それをこんな海賊同士の抗争に巻き込む訳にはいかない。トマシュの思惑がルチルにはしっかりと伝わっていた。
「ふん。食客ねぇ。そんな奴に航海士を任せるなんざ、お前らも落ちぶれたもんだな」
その説明に、ユーゴーは吐き捨てる様に言った。
「まぁいい。今はお前らに構ってる暇はねぇ。俺らはお宝をゲットしに行かないとならねぇからな。赤い大陸に眠る幻の霊薬。そいつを独占すりゃ、闇市場は俺らの天下よ」
「は!?」
その台詞に真っ先に反応したのはトマシュだった。
「赤い大陸の霊薬だって!?」
「なんだ? お前、知ってるのか?」
これは失策だ。
そう判断したアンドレが助け船を出した。
「へぇ、そんなもんがあるんすね。そいつはどんなもんなんですかい? なんなら俺らも一枚噛ませてくれやせんかね?」
「バカか? てめーは」
またも吐き捨てる様に言った。
「誰がてめーらなんかに。おい、トマシュ。お前と会うのはこれが最後だ。二度と俺の前に姿を現すな。もし現れれば、その時は必ずぶち殺すからな」
ユーゴーが踵を返し、ビアンコパーシーの面々もそれに続いた。
ぞろぞろと図書館を後にする海賊の群れが消え失せた頃、そこに残っていたのはゲルダのみだった。
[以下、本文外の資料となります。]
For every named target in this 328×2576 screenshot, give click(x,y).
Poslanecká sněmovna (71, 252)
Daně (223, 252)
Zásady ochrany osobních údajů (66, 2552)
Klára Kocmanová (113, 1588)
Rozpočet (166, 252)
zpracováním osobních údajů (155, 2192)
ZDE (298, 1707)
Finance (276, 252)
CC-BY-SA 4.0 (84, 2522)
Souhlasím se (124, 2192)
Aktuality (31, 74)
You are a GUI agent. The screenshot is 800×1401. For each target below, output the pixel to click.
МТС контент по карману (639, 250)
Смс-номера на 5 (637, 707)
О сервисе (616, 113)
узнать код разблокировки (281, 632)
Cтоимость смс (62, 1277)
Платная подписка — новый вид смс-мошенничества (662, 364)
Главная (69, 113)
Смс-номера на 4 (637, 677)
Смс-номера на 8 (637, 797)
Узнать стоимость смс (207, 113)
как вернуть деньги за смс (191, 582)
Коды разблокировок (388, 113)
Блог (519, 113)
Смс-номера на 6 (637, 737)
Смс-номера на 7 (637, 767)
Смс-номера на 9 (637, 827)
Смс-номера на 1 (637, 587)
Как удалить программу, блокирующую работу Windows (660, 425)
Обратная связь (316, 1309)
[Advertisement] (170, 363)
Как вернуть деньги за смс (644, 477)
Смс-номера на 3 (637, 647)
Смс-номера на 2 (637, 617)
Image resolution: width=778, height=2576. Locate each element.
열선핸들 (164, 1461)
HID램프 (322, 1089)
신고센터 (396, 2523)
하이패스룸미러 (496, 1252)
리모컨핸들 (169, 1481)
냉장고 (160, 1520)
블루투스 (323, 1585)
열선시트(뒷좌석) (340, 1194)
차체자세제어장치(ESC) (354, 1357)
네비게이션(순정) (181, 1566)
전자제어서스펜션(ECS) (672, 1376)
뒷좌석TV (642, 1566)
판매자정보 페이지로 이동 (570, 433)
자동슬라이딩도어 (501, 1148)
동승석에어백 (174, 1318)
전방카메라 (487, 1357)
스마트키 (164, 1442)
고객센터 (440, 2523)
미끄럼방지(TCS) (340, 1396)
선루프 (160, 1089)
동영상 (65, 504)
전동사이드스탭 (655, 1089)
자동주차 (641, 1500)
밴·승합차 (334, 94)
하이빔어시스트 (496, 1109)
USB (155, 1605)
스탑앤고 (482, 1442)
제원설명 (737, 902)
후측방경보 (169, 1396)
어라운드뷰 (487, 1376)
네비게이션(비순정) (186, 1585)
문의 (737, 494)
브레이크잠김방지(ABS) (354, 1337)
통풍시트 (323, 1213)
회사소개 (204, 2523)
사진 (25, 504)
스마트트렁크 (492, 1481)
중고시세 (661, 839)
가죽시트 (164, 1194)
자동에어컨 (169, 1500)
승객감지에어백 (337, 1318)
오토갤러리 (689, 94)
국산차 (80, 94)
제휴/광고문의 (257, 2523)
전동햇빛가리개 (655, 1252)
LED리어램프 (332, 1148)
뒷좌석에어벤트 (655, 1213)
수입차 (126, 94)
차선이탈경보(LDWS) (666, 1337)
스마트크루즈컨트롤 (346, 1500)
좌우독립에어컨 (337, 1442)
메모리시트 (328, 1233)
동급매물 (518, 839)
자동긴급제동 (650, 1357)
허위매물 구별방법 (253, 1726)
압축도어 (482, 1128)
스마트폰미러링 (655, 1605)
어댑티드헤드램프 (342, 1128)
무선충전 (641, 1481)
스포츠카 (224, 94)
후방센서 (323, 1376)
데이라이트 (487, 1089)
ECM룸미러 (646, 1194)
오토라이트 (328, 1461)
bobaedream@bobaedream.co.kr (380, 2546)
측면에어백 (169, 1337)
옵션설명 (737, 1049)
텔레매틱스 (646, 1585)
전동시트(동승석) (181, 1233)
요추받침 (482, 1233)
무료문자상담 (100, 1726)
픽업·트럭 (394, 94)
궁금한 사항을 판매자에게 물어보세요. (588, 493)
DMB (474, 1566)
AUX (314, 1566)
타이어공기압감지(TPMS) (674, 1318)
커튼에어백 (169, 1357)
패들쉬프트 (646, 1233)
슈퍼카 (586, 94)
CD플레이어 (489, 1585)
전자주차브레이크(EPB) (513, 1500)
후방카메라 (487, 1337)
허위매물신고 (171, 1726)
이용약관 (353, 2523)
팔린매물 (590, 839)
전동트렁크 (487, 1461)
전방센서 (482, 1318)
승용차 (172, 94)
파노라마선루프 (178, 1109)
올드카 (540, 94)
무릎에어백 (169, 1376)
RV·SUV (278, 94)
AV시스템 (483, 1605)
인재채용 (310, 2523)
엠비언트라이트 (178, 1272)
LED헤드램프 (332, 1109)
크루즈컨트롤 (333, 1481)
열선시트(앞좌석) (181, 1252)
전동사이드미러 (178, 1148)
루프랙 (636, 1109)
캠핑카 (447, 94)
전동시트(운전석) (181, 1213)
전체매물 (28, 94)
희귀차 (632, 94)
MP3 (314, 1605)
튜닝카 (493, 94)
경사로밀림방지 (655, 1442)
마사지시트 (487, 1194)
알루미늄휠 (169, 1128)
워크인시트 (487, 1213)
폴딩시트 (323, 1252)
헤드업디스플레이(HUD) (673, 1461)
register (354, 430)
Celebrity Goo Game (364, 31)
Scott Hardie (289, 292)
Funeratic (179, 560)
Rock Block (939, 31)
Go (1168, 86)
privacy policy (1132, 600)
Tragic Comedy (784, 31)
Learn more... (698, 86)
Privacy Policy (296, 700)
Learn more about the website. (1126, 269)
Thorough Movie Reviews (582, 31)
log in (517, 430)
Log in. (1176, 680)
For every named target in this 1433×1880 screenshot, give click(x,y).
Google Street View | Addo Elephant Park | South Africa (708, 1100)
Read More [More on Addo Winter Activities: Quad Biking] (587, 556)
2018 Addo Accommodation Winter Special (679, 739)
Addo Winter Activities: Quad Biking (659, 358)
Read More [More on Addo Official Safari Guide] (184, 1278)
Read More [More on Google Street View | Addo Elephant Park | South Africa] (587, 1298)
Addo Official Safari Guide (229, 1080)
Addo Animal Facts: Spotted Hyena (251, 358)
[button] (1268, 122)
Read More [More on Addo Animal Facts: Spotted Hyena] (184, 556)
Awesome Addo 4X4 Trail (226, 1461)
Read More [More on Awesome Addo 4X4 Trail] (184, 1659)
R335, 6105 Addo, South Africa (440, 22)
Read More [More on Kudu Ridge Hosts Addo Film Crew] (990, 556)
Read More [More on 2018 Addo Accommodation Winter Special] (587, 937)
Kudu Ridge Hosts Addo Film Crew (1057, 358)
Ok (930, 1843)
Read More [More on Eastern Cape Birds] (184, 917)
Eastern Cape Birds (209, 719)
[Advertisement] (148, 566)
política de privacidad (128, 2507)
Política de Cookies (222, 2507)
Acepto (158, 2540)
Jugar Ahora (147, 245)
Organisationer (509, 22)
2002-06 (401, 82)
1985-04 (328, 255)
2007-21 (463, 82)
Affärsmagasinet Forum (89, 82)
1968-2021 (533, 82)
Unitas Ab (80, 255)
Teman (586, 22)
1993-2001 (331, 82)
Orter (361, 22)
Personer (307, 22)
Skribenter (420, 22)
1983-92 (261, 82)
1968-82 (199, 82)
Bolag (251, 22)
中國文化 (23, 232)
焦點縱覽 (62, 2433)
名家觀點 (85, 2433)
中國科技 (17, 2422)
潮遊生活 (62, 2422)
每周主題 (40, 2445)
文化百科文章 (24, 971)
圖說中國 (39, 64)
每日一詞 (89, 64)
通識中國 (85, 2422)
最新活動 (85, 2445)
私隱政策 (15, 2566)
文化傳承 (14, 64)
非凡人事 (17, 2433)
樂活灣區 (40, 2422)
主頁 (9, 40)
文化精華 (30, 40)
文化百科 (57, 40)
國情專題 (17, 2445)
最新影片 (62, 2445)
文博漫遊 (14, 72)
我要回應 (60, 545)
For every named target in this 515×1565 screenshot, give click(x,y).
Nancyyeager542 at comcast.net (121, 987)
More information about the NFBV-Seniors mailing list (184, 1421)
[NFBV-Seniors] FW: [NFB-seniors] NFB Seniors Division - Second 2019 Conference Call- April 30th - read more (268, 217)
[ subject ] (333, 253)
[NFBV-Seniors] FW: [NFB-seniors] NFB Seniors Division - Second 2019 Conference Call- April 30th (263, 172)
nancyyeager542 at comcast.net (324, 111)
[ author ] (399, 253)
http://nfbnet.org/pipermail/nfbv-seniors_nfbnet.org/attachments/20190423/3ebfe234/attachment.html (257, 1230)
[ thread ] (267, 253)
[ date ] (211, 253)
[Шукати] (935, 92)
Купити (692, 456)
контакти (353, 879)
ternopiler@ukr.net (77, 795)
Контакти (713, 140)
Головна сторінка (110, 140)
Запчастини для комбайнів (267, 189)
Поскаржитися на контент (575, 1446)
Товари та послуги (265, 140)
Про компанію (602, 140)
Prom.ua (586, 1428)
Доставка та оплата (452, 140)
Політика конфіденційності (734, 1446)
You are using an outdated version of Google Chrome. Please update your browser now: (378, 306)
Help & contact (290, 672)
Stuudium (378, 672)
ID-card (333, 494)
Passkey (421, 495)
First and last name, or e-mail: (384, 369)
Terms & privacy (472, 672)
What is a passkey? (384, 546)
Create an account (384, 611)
ルージュカノン海賊団を……いや、ルチルだけを見つめ、微笑んでいた。
「まだなんかあんのかぁ!?」
ルチルが威嚇するように歯を剥き出すと、ゲルダは笑いながら去って行った。
図書館に再び静寂が戻った。
ルージュカノン海賊団は安堵に包まれていた。
どっかりと腰を落ち着ける者、流れ出る汗を拭う者、水の瓶を一気に流し込む者、思い思いの方法で窮地を脱した喜びを暗に表現している様だった。
そんな中、ルチルだけは、先程の会話の違和感についてを考え続けていた。
明らかな違和感。
そしてその原因。
答えはほとんど出ていた。
もし、この場にスクードが健在ならば、言及しただろう。
ルチルと共有してくれただろう。
だが、ここにスクードは、いない。
ルチルは海賊団の面々の顔をぐるりと見渡したのだった。